===== RECORDS SUPPLIED
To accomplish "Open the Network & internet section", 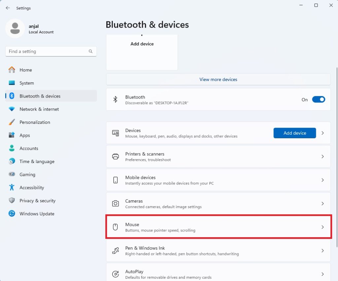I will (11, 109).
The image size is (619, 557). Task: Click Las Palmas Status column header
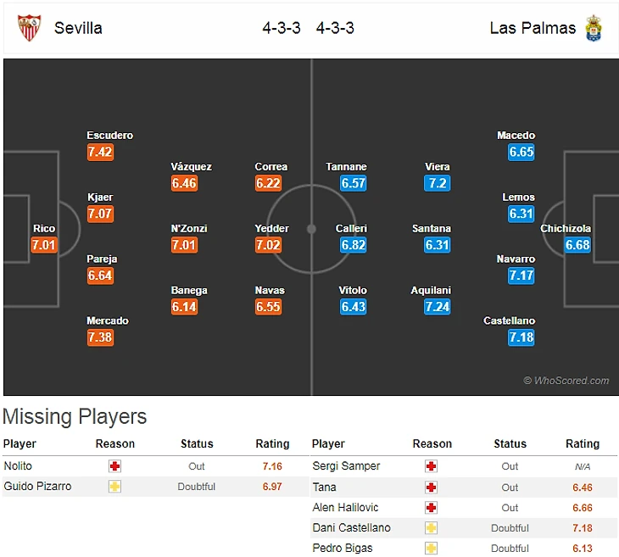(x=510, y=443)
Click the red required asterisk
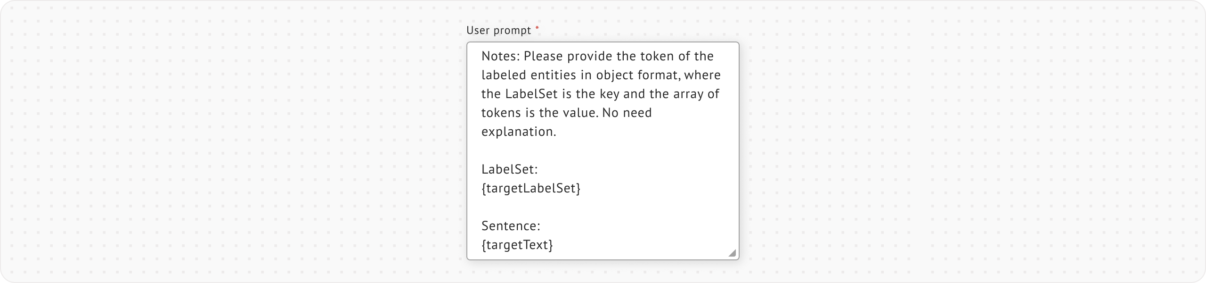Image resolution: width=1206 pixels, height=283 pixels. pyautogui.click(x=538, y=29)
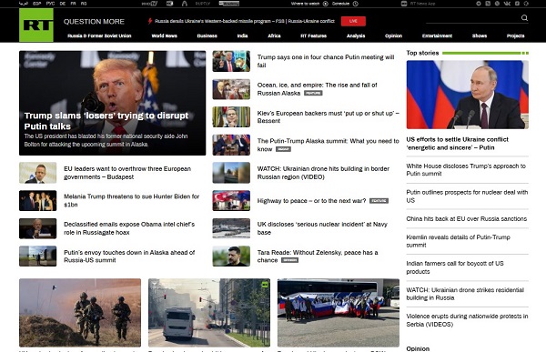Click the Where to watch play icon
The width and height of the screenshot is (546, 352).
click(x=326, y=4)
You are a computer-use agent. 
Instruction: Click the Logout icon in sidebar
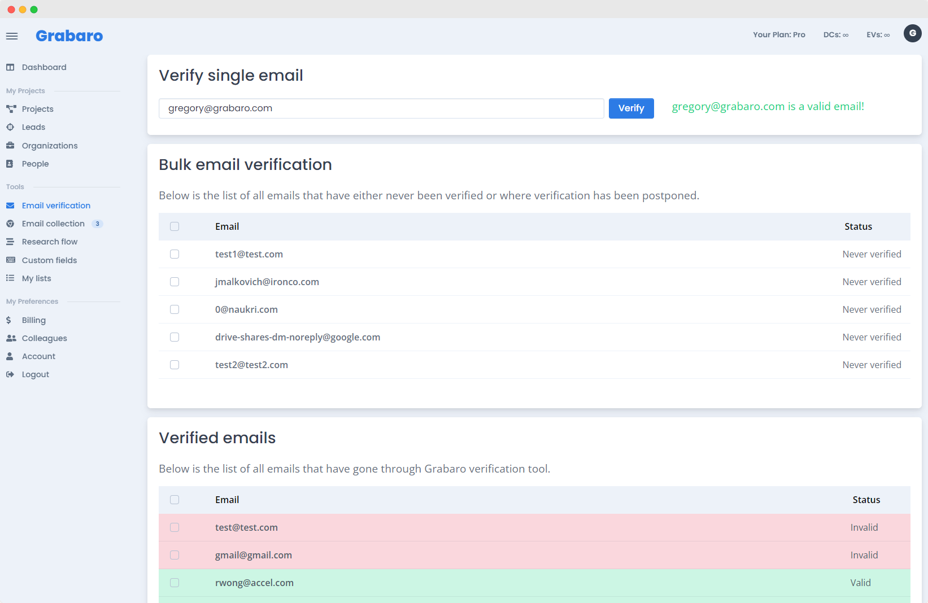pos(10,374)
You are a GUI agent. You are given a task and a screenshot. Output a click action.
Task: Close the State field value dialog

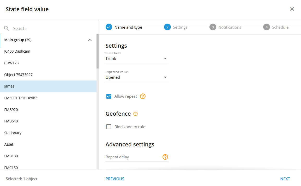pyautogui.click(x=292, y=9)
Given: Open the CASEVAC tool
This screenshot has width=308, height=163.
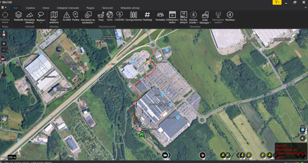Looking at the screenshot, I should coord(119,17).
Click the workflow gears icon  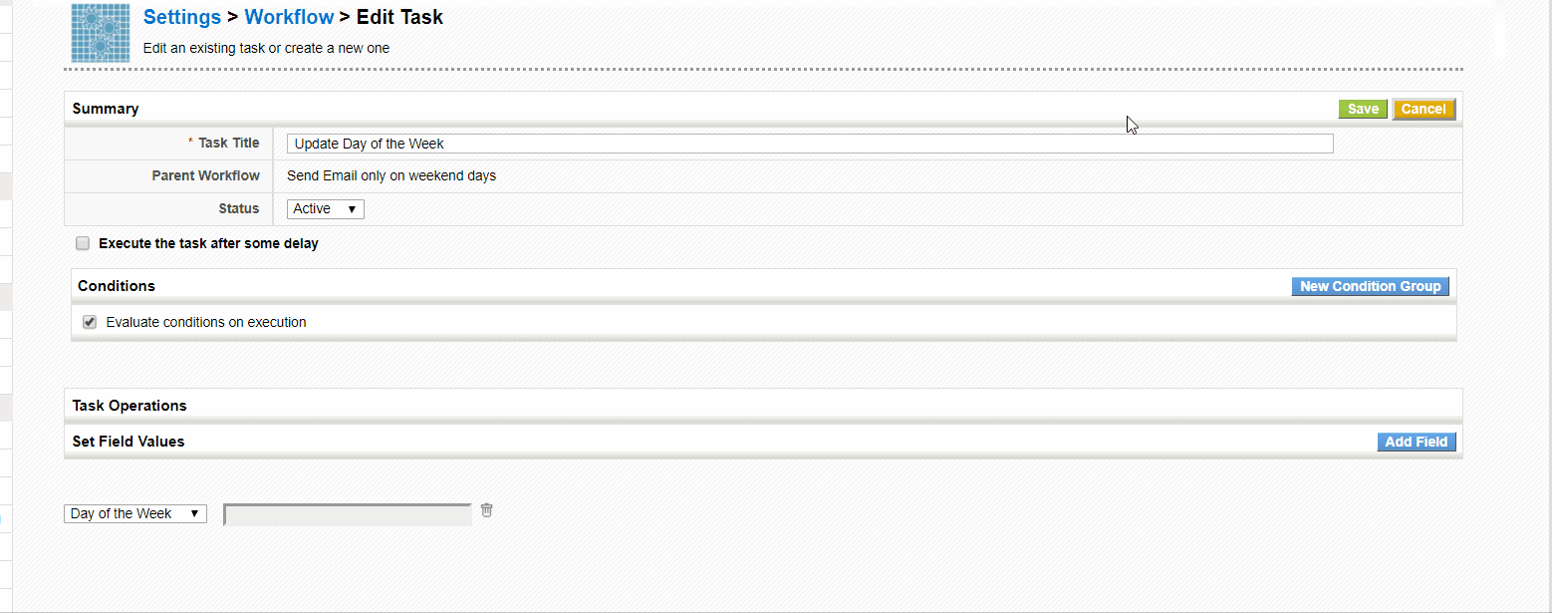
==========
(TASK PROMPT):
Say how many of the lines above include the word "agent", giving the figure alone.

(EXERCISE OUTPUT):
2